B.  No health benefit plan, HMO, PPO, or other provider network
authorized to administer health care coverage in this state shall
refuse coverage to an insured for durable medical equipment and
supplies as prescribed by a health care provider, regardless of
whether they are in-network or out-of-network, unless there is an
Oklahoma-licensed in-network provider within a fifteen-mile radius
of the patient’s home address that can provide in-person evaluation
for durable medical equipment, supplies, and related services.

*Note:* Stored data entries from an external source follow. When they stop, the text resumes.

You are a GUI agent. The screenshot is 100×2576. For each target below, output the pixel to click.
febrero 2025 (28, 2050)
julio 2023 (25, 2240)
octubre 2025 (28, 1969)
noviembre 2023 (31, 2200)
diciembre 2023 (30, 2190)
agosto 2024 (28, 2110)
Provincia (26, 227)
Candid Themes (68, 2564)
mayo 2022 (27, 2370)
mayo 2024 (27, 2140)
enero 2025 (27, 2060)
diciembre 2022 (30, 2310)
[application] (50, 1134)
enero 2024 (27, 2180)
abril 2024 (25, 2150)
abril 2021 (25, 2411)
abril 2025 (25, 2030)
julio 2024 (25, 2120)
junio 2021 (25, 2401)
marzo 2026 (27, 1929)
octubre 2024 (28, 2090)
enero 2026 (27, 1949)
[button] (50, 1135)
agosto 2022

C.  If a health care provider deems it necessary that an insured
receive covered durable medical equipment or supplies within twenty-
four (24) hours, the insured shall not be subject to drop-shipped
orders and may seek such equipment and supplies from any health care
provider who can provide the necessary services and supplies within
the requested time frame.
D.  When an insured utilizes an out-of-network health care
provider, as described in subsection B of this section, the out-of-
network provider shall be reimbursed at the same rate and benefit
level for the provided services as an in-network provider for the
health benefit plan, HMO, PPO, or other provider network authorized
to administer health care coverage in this state.